You might have a generous heart, willing and able to support those in need. Perhaps you have items cluttering your home and want to donate them to create space. You gift money to your loved ones at the end of the year. Or, maybe tax deductions are the impetus for your philanthropic efforts.
The Internal Revenue Service often depends on the value attached to your financial transactions to assess tax liability. Therefore, it’s good to have a general understanding of what fair market value is and how it’s determined.
Figure out how much someone else would pay
When you think about an item’s fair market value, consider the amount of money you could get for your property on the open market. In other words, buyers and sellers might reach an agreement based on factors like:
- Sale price
- Expert opinions
- Replacement cost
- The price paid for comparable property
It seems simple enough, right? The problem, however, is that there aren’t necessarily set methods, rules or formulas for determining something’s value.
The concept of fair market value can apply in multiple scenarios.

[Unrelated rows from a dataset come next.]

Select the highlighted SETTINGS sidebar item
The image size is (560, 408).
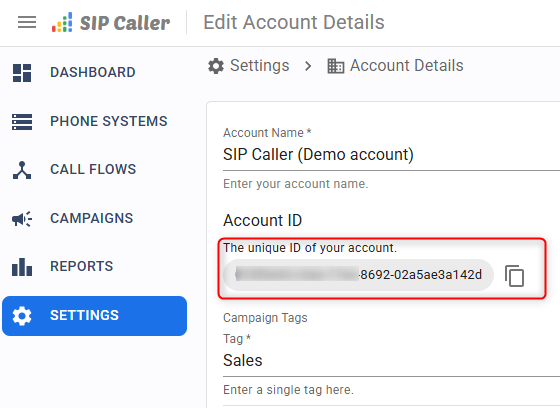[x=94, y=316]
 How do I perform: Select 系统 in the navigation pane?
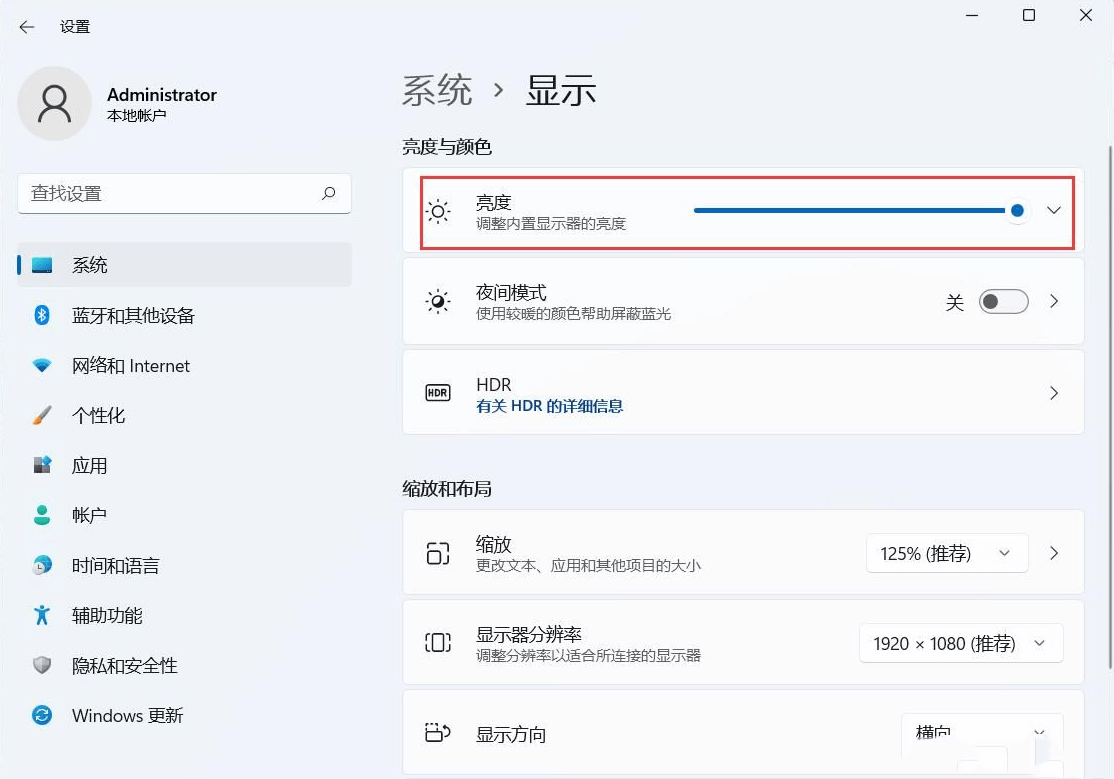click(96, 264)
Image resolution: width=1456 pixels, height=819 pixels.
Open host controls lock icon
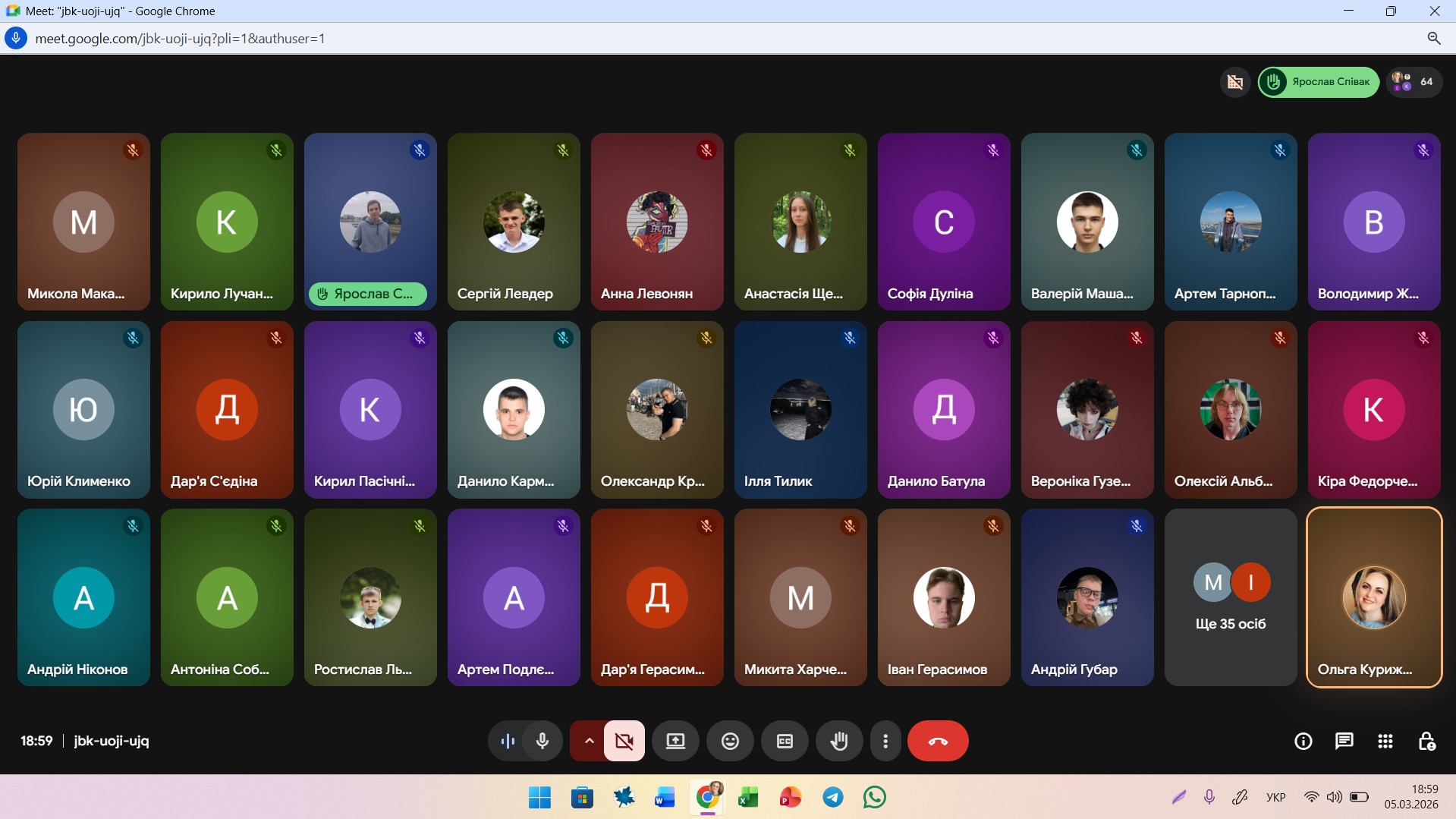(1426, 741)
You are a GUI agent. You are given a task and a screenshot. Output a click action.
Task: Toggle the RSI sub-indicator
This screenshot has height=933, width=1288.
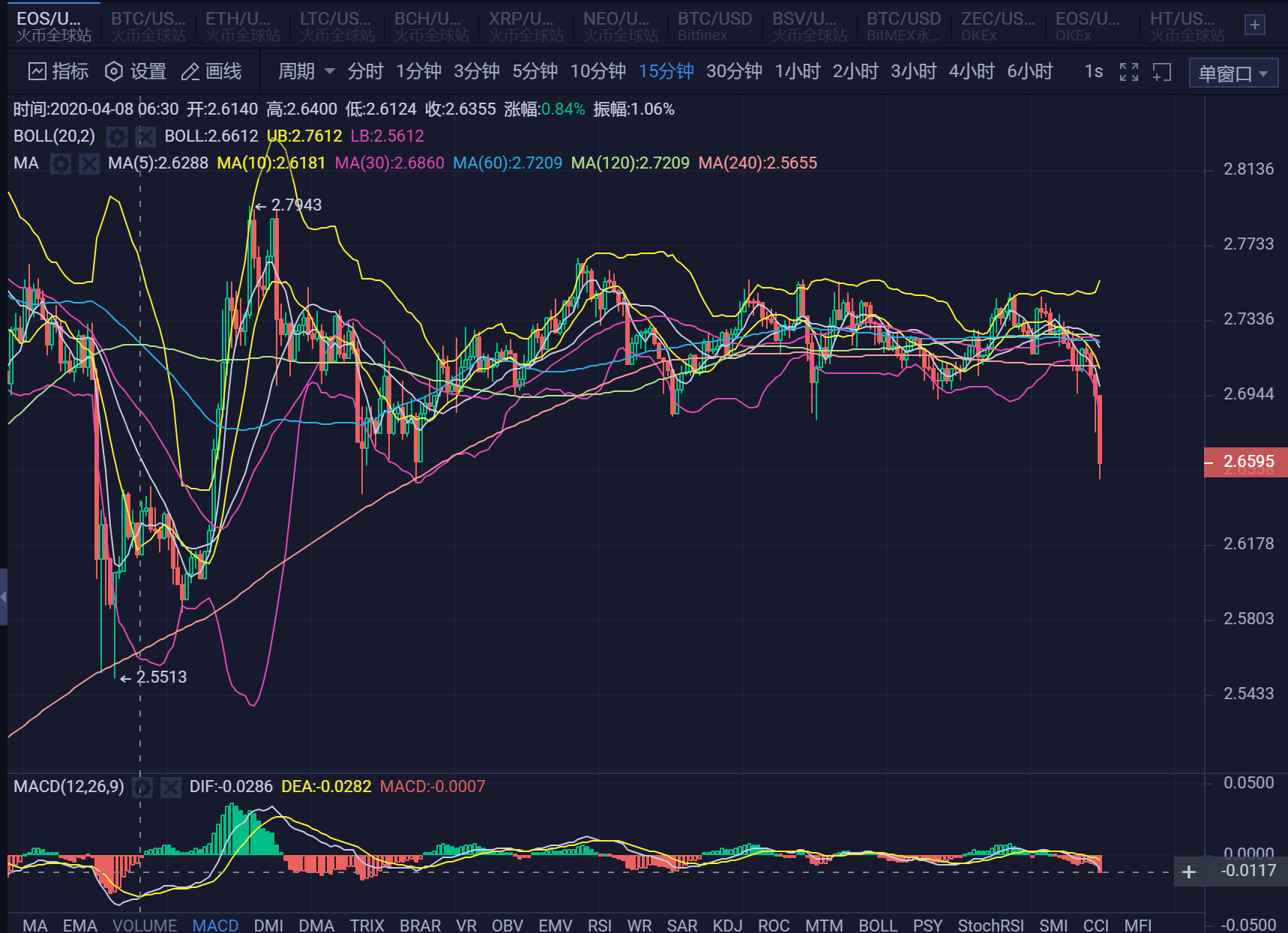599,925
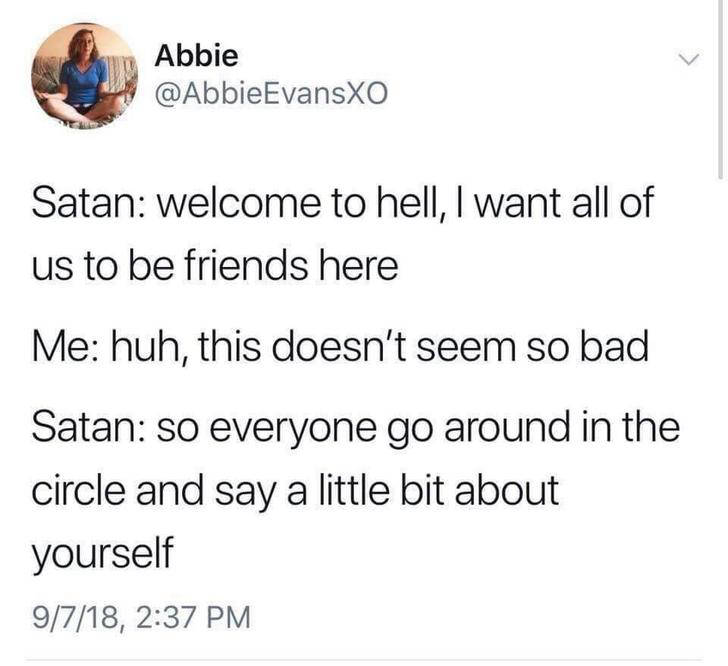Click the word "hell," in the tweet
The image size is (728, 666).
407,203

For example:
- Do you want to use your donated items as tax write-offs?
- Are you considering giving substantial amounts of money to your children?
- Would you offer real estate at a reduced price due to known problems?
You might determine the fair market value of your assets while negotiating the terms of a divorce, eminent domain situations or blockchain transactions.
Due to the complex nature of these decisions, experienced legal counsel can help you protect your interests while acting according to what the IRS deems fair.